Profile of Mu insertions within the Mu genome in vitro. Reactions were as described in Figure 1c, except that the template for PCR was the in vitro Type II reaction shown in Figure 2, lane 3.

Figure 4

ChIP reactions probing binding of c-myc-MuB and MuA on the Mu genome during Mu replication. ChIP samples were prepared with either anti-c-myc antibody or anti-MuA antibody using strain SJG3 as described in Methods. Binding on the seven different segments of Mu genome shown in Figure 1a was tested by regular PCR amplification. Input = fragmented whole genome DNA; ChIP = DNA in ChIP samples; Mock = DNA recovered without addition of specific antibody during the ChIP procedure.

Figure 5

qPCR of DNA isolated by ChIP using anti-c-myc-MuB antibody after induction of Mu replication. (a) Location of DNA segments within and outside the Mu prophage. The Mu insertion is in malF, whose direction of transcription on the E. coli genome is indicated by arrows. The L0 region spans 45 to 328 bp from the beginning of attR, whereas the R0 region spans 89 to 343 bp from the beginning of attL. L1 to L25 and R1 to R25 indicate approximate distance in kb from the Mu ends. Mu1 to Mu7 amplify the following regions in bp, the numbering starting at 1 on the attL. Mu1: 1 to 350; Mu2: 2,650 to 3,021; Mu3: 9,915 to 10,245; Mu4: 17,641 to 17,983; Mu5: 26,419 to 26,790; Mu6: 34,223 to 34,660; Mu7: 36,421 to 36,717. See Additional file 3 for primer sequences. (b) MuB binding to regions indicated in A in three Mu lysogen strains: SJG3, SJG3 Δfis and SJG3 Δhns. Real-time PCR reactions of ChIP samples and Mu copy number estimates were performed as described in Methods.
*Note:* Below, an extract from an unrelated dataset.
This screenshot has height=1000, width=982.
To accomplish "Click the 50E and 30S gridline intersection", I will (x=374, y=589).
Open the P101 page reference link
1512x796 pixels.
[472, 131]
MuB binding to hot (yidP), cold (rfaS) and average (ahpF) Mu insertion target genes in E. coli was monitored in parallel (see Figure 1). The log₂ BBP values are the Ct difference between ChIP and mock samples for each segment. The data are an average of nine experiments: three independent biological repeats, each with three independent technical repeats. BBP = MuB binding preference.

Figure 6

Mu insertions within Mu and flanking DNA in fis and hns mutants.(a) Data for SJG3 are from Figure 1b. All other descriptions as in Figure 1b. (b) FLA analysis of reactions for the Mu4 region. Other descriptions as in Figure 1c. (b) As in (a), except insertions were monitored in L0 to L25 regions in the indicated strains.

Figure 7

A model for Mu genome immunity. The model proposes that segregation of Mu into a separate domain on the E. coli chromosome is aided by the centrally located SGS, which initiates loop formation, and is sealed by either the Mu transpososome assembled on the ends or NAPs. Several NAPs are shown stabilizing this structure, hypothesized to promote formation of MuB filaments, which provide a barrier against self-integration. Fis and H-NS may be expected to reside at the SGS and Mu ends because these proteins prefer A/T rich regions (see Additional file 2). SMCs have been proposed to be involved in the creation of large topological loops by bridging two DNAs at the base of the stem of such loops [29,39].